Impiantate per esigenze militari durante la guerra con la Turchia, passarono in carico allo Stato nel 1913, per essere poi gestite dal Governo della Colonia. Erano tutte a scartamento ridotto, avevano uno sviluppo complessivo di 400 km e si articolavano in cinque linee: tre di esse collegavano Tripoli con Zuara (118 km), Vertice 31 (90 km) e Tagiura (21 km), mentre le restanti due, entrate in esercizio nel 1926, mettevano in comunicazione Bengasi con Soluch (56 km) e Barce (118 km). La prima attraversava il Gebel Achdar, la sola area boschiva della Libia, che ben meritava il nome di Montagna Verde in quanto vi prosperavano alberi di medio fusto (pino di Aleppo, ginepro, cipresso, leccio, carrubo, olivastro) e le tipiche essenze della macchia mediterranea; la seconda percorreva invece una zona interessata da importanti aziende agricole.

**Compito A:**
Secondo il brano sulle ferrovie libiche, in che anno entrarono in esercizio le due linee che partivano da Bengasi?
**Compito B:**
Prosegui per favore il brano sulle ferrovie libiche a partire dalla sua ultima frase.

**Contenuto del dataset:**
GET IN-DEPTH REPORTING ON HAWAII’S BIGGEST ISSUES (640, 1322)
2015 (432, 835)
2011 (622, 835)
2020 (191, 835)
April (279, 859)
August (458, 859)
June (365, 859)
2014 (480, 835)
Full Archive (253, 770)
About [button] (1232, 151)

**Risposta scritta A:**
Nel 1926.

**Risposta scritta B:**
Le ferrovie furono integralmente smantellate dal Governo libico intorno al 1970.
Le opere portuali.
Per le sue caratteristiche, la costa libica non offriva validi punti di approdo, per cui si rese necessario dotare Tripoli, Bengasi, Tobruk e Derna, di porti convenientemente attrezzati, ma furono sistemati anche gli scali di Homs, Sirte e Apollonia, mentre quello di Zuara venne munito di diga foranea e molo di sottoflutto per poter dare riparo alle centinaia di barche che sfruttavano i grandi banchi di spugne esistenti nelle acque libiche.
Lo scalo di maggiore ricettività era quello di Tripoli, terminato nel 1933, il cui impianto aveva comportato la costruzione di una grande diga foranea, del molo di sottoflutto, di una diga foranea sommersa, di idonei banchinamenti e di piazzale corredato di capienti magazzini per il ricovero delle merci. Ancor più impegnativa fu la costruzione del porto di Bengasi, il cui costo complessivo superò i 150 milioni di lire. Iniziato dalla S.I.C.A.M. nel 1929, venne completato nel 1934.
Gli interventi urbanistici.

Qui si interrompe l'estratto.